Oil prices drop Tuesday on oversupply concerns as OPEC output increases in July
Petroleumworld 07 31 2018
Oil prices fell on Tuesday, with Brent futures set for their biggest monthly loss in two years, as oversupply concerns rose after a Reuters survey showed OPEC output rose in July to its highest for 2018.
September Brent crude futures fell 25 cents, or 0.3 percent, to $74.72 a barrel by 0654 GMT after rising nearly 1 percent on Monday. The September contract expires later on Tuesday and the more-active October contract was down 0.3 percent at $75.35.
U.S. West Texas Intermediate crude futures (WTI) were down 24 cents, or 0.3 percent, at $69.88 a barrel, after rising more than 2 percent in the previous session.
For the month, Brent futures are set to drop about 6 percent, the most since July 2016, while WTI futures set to decline 5.8 percent, the biggest monthly drop since October 2017.
The Reuters survey showed OPEC increased production 70,000 barrels per day (bpd) to 32.64 million bpd in July, the most this year.
The group has pledged to offset the loss of Iranian supply as looming sanctions have already started to cut exports from OPEC's third-largest producer.
U.S. President Donald Trump appeared to soften his approach to Iran, saying on Monday he would meet with President Hassan Rouhani without any preconditions. This was only a week after he threatened on Twitter to unleash severe consequences on the country.
The United States has indicated that it wants Iranian exports cut to zero under the sanctions it pledged to reintroduce in May and that would go fully into effect in November.
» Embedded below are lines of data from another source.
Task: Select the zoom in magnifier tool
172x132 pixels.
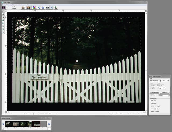Action: click(3, 14)
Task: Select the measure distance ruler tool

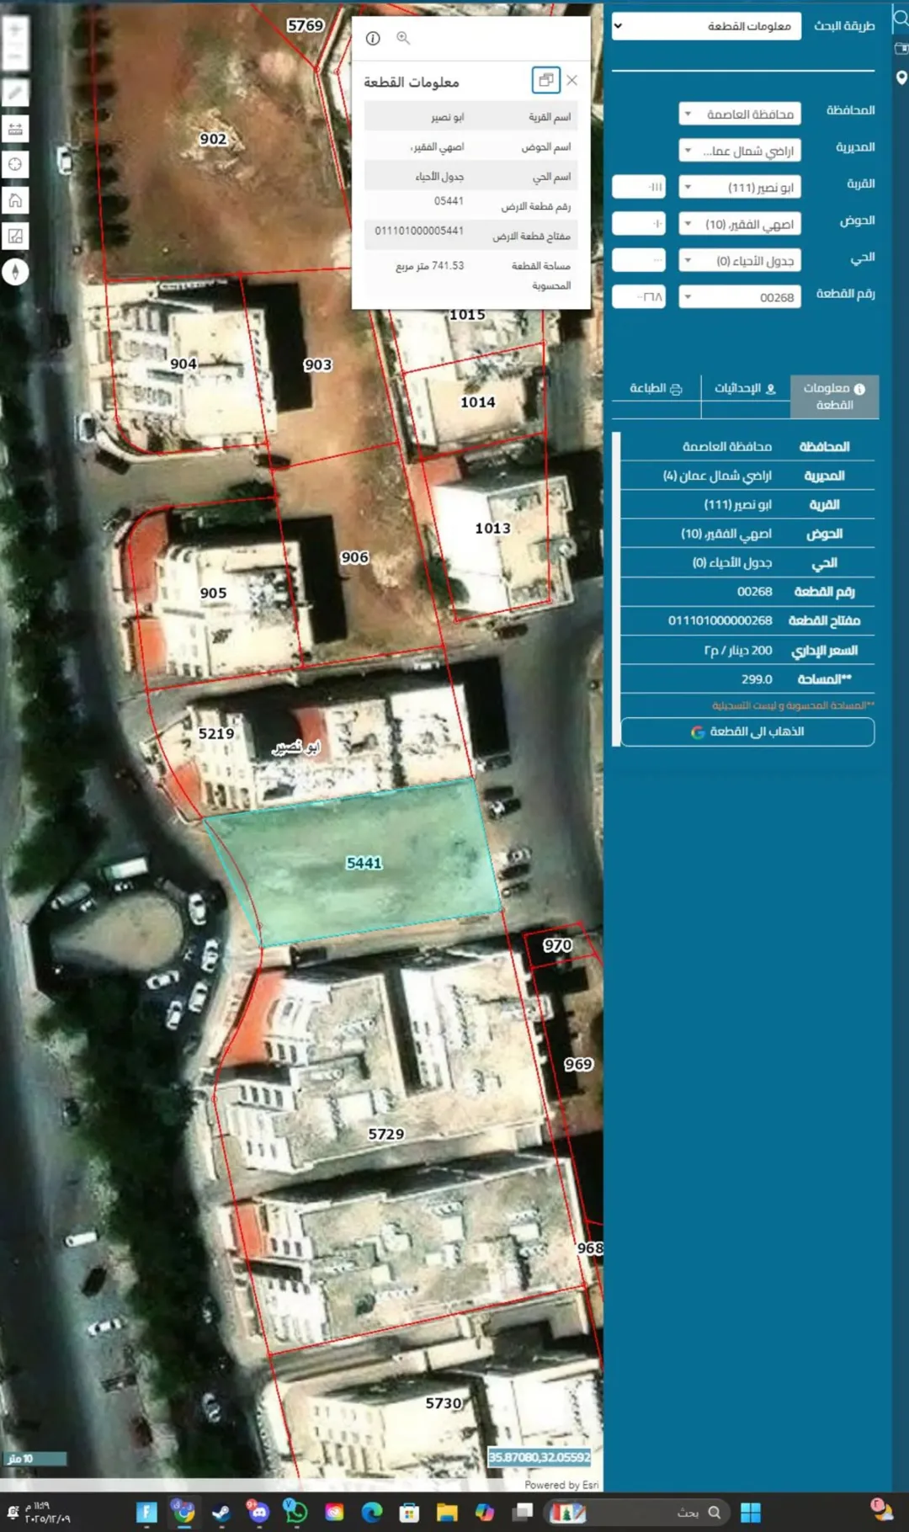Action: 15,129
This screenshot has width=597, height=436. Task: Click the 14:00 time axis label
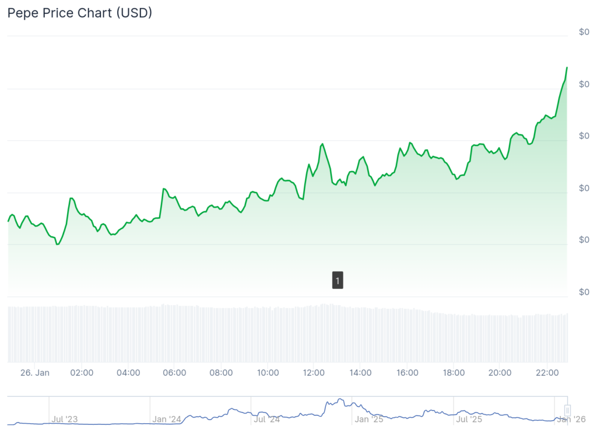point(360,372)
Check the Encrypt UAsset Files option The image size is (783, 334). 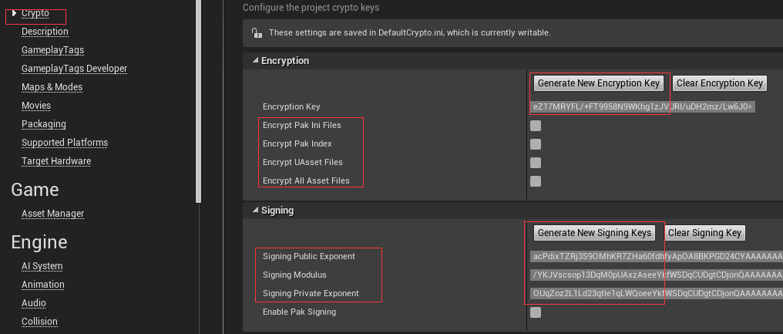[x=536, y=162]
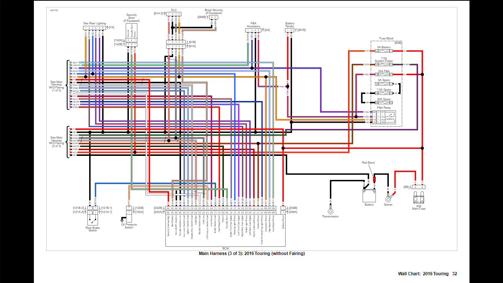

While prices were softer on Tuesday, there are bullish signs in the refined products market, said Virendra Chauhan, an oil analyst at Energy Aspects in Singapore.
“Products demand has started to improve and if products are strong, crude spreads, which are currently weak, will be dragged up,” he said.
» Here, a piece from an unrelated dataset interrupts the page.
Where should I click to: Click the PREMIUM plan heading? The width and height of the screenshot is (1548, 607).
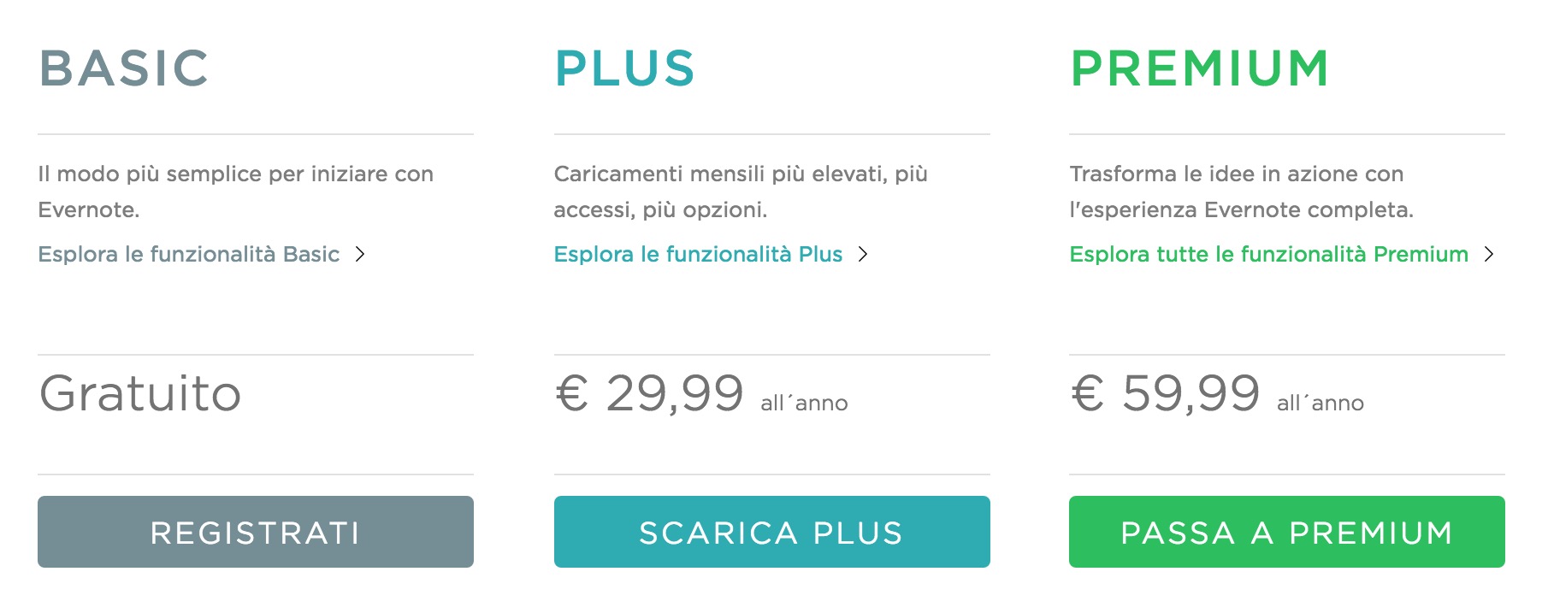[1200, 68]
“The crude market should not ignore the recent turn in products, especially as this pick-up in demand comes at a time when Iranian crude exports should start to fall,” Chauhan said.
Some support for prices may also be found in inventory data to be released this week.
Six analysts polled ahead of reports from the American Petroleum Institute (API), an industry group, and the U.S. Department of Energy's Energy Information Administration (EIA) estimated, on average, that crude stocks fell about 3.2 million barrels in the week ended July 27.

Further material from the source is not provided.